Data extracts:
============
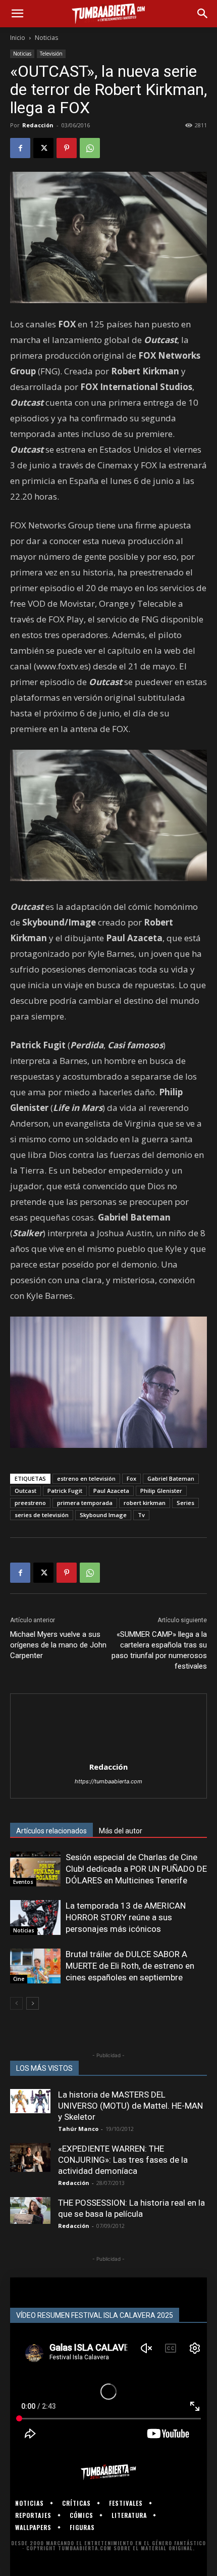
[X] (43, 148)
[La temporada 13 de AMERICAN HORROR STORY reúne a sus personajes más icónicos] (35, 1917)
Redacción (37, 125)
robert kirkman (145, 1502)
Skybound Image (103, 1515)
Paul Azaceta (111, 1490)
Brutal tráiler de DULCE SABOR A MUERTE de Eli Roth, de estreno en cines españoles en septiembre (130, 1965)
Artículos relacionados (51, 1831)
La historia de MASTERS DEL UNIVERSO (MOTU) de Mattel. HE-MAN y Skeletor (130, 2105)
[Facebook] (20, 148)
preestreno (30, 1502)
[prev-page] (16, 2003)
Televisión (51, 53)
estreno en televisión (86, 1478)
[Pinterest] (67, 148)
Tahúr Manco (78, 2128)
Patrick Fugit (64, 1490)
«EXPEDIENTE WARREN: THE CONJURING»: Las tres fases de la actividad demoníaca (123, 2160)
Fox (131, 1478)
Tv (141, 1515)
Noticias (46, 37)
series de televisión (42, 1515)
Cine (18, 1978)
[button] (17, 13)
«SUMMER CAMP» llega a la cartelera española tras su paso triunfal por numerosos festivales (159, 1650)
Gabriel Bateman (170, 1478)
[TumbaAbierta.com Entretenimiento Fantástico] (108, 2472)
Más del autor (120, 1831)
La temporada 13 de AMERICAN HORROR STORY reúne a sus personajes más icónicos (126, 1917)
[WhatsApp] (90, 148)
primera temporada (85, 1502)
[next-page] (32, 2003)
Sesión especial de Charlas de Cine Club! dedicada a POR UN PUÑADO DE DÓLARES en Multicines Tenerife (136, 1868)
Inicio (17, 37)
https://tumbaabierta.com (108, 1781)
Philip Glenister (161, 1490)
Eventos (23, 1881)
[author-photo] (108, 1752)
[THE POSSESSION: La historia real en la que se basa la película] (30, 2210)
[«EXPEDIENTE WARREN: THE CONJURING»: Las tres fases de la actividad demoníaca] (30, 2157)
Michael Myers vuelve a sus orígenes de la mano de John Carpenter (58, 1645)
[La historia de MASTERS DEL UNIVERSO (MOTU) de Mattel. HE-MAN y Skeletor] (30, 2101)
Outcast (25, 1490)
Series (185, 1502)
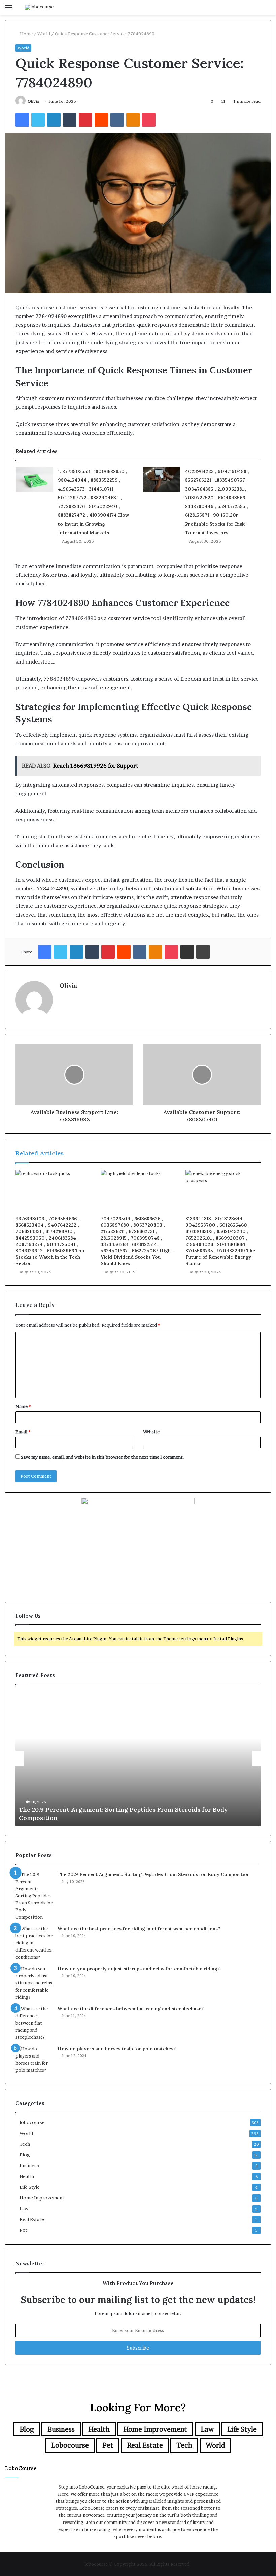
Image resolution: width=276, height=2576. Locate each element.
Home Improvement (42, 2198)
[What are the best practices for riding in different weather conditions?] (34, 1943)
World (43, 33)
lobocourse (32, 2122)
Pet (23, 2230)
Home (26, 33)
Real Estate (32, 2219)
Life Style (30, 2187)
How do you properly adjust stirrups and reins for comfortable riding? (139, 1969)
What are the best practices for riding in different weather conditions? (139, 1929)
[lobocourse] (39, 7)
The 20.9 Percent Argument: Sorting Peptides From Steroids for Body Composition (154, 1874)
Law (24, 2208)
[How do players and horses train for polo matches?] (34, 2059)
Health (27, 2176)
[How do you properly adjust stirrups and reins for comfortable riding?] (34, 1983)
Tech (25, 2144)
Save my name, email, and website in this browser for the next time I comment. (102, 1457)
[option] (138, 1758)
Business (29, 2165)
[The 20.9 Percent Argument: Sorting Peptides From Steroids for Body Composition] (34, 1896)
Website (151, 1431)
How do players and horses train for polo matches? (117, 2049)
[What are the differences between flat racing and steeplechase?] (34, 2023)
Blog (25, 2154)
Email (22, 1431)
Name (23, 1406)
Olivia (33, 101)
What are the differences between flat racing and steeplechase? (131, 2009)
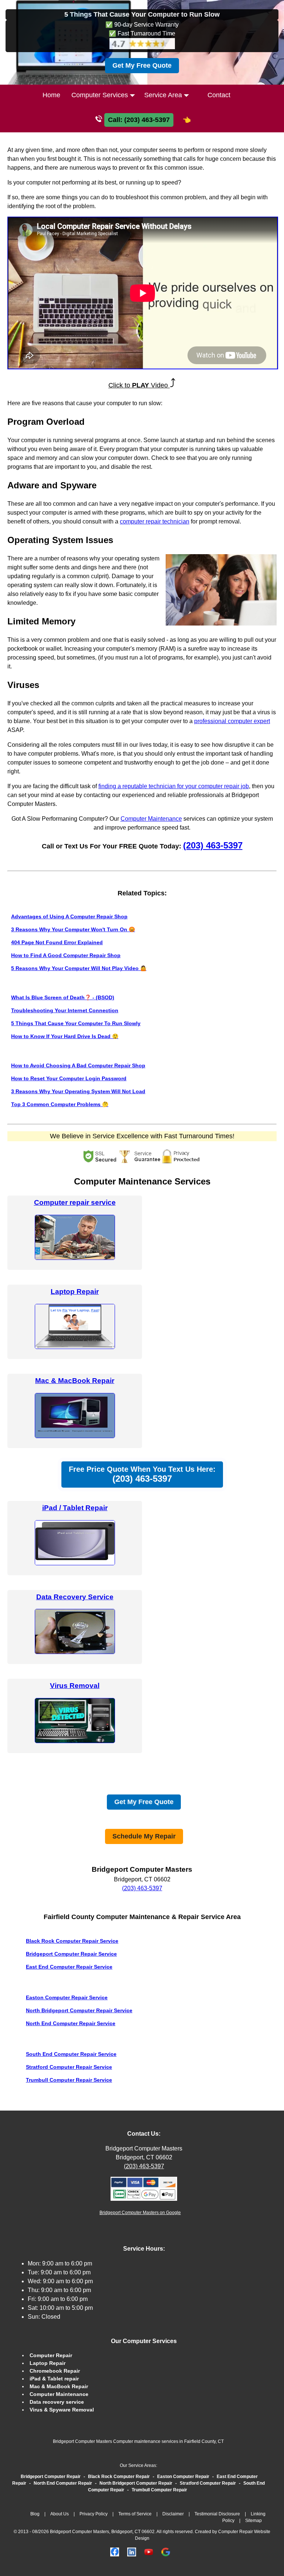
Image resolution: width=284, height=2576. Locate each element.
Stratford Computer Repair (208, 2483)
============
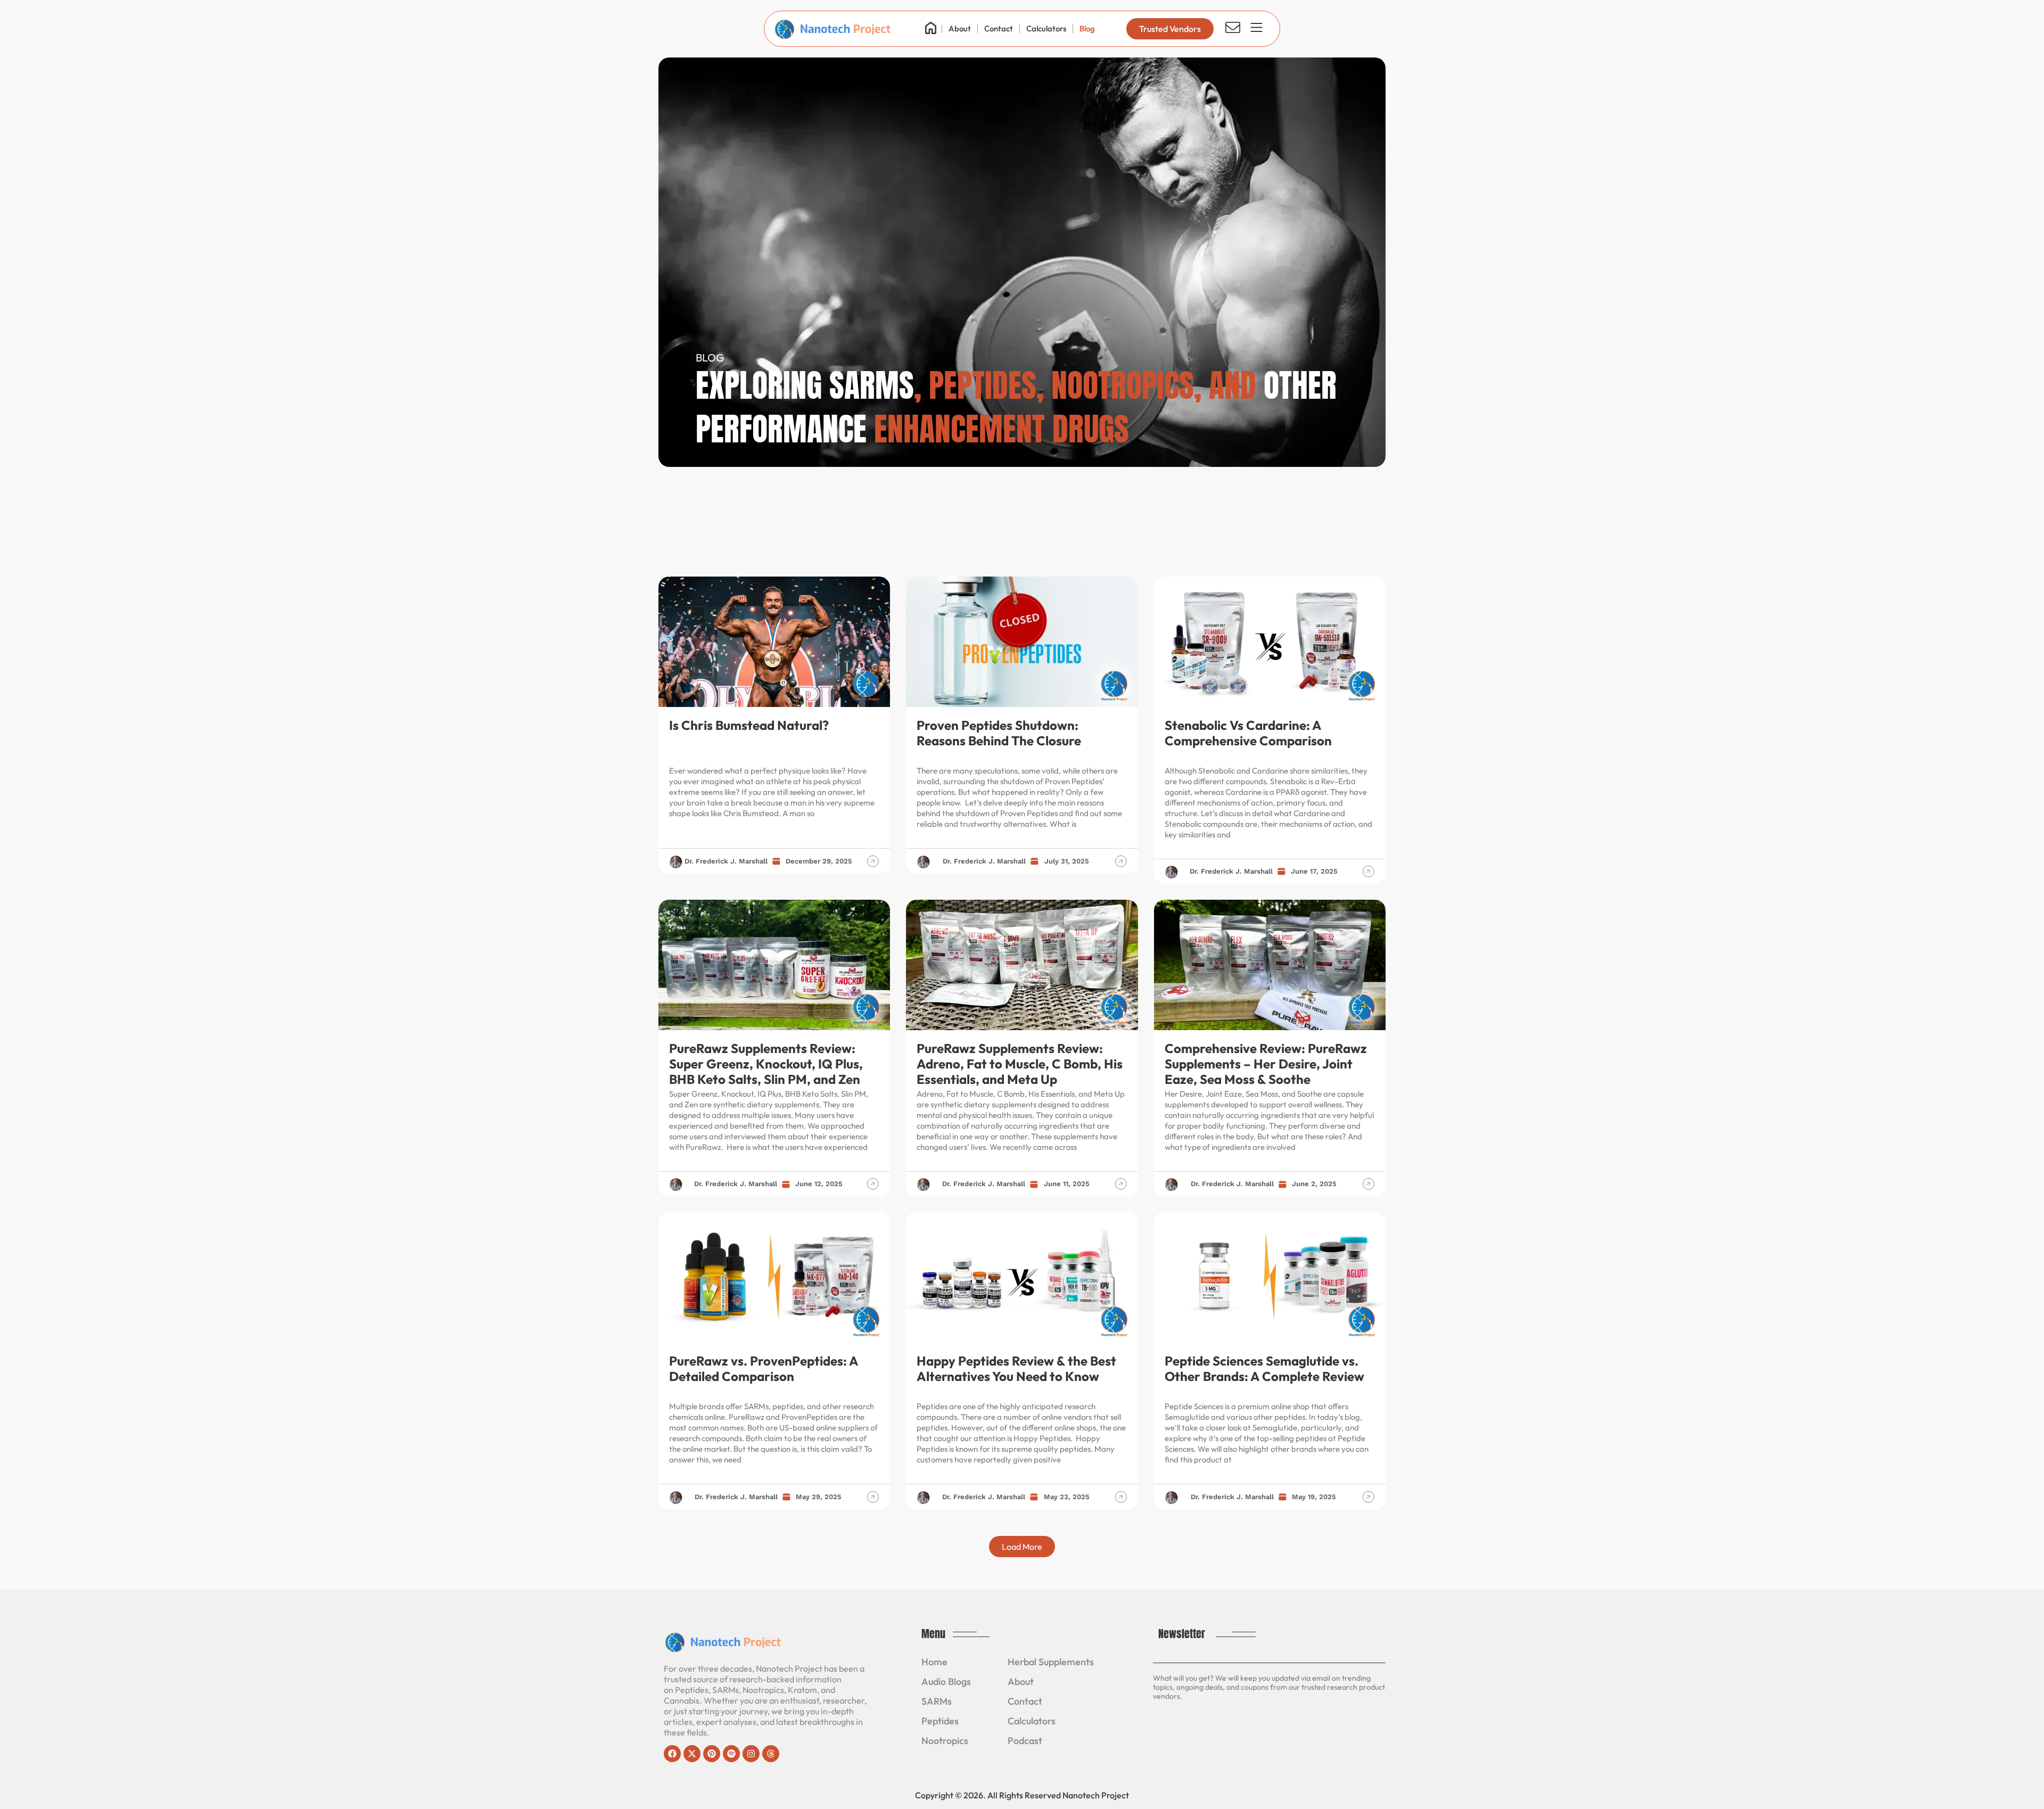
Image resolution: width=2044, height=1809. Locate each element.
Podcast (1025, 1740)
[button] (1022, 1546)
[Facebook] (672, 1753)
============
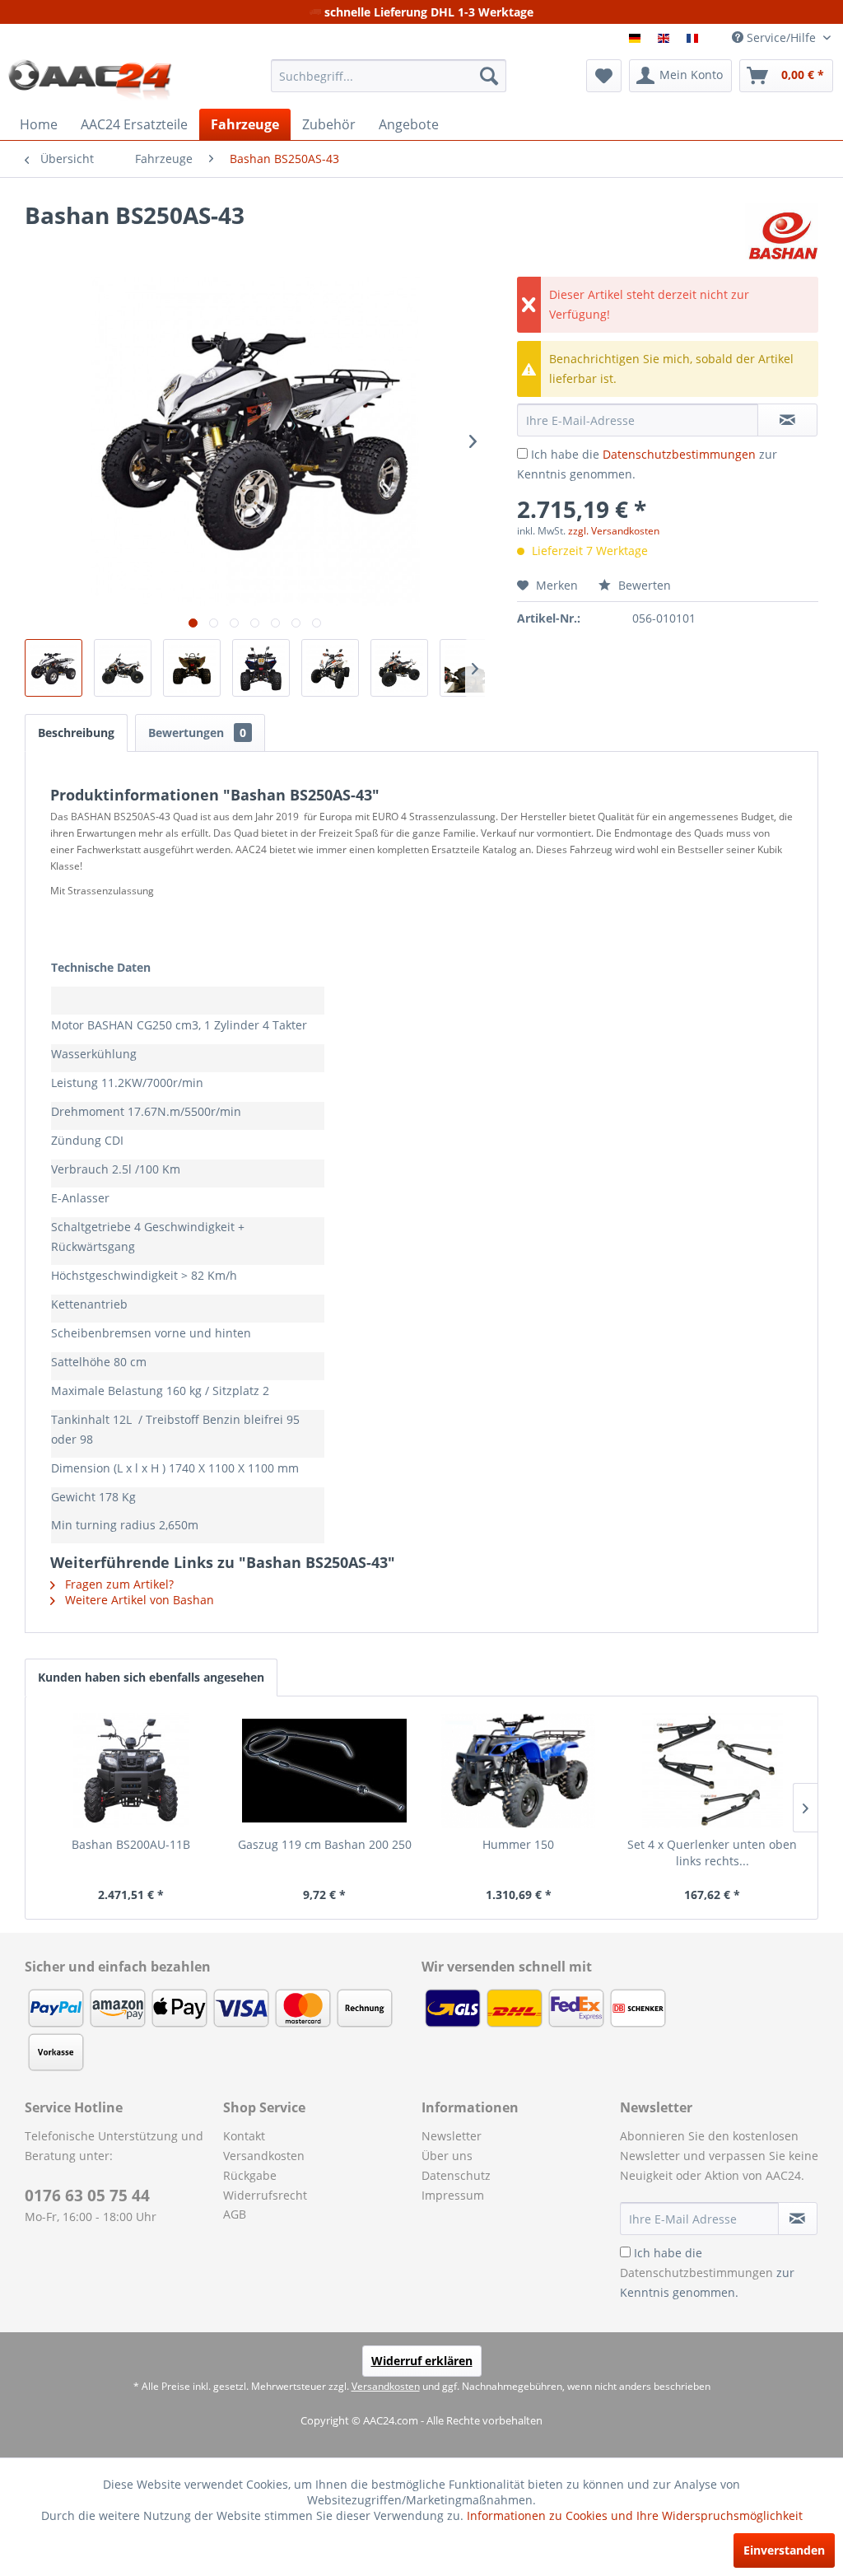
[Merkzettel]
============
Problem:
Filter the entries above and keep only the lines with the word "next".

Answer space:
[next-page] (32, 2003)
Save my name, email, and website in this browser for the next time I comment. (102, 1457)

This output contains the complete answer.